(Records drawn from a dataset)
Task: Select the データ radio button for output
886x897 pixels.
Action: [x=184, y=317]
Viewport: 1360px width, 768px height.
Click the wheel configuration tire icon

DIRECTIONS = Every entry is to be retyped word for word.

COMPLETED EXERCISE =
Task: Select the データ radio button for output
886x897 pixels.
Action: [x=184, y=317]
Viewport: 1360px width, 768px height.
Click the wheel configuration tire icon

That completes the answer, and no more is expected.